BLUElab MEtro: Smart Water Irrigation System for Willow Run Acres
Smart irrigation system for partner community farm, Willow Run Acres.
BLUElab Metro is a student organization at the University of Michigan that focuses on community-engaged design and engineering. We are partnered with Willow Run Acres (WRA), a community farm in Ypsilanti, MI to assist the local community through help on the farm and STEM education. Our technical project is a smart drip irrigation system for community farm run by the head of WRA, T.C Collins to optimize crop yield, reduce labor, and reduce water utility costs for the farm. Historically, T.C has hand watered the entire farm with a tank of water he filled up on the back of his truck.

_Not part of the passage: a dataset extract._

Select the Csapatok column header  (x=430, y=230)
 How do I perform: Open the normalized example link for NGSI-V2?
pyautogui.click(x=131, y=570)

As project manager and technical lead, I led and designed the project: building an end-to-end system that measures soil moisture in the field and recommends when and how much to irrigate. Battery-powered sensor nodes report over LoRa to a gateway and up to the cloud, and a backend fuses those readings with a Penman-Monteith reference-evapotranspiration model and a LightGBM forecaster, turning raw moisture data into irrigation guidance on a live dashboard.
The full stack is being deployed at WRA's ClayHill Farm: Heltec CubeCell nodes to a Feather M0 gateway to a Particle Boron, feeding a FastAPI and LightGBM backend with a web frontend. Surviving the field was its own engineering problem, solved with IP67 enclosures, Gore-Tex pressure vents, and adhesive heat-shrink against moisture ingress.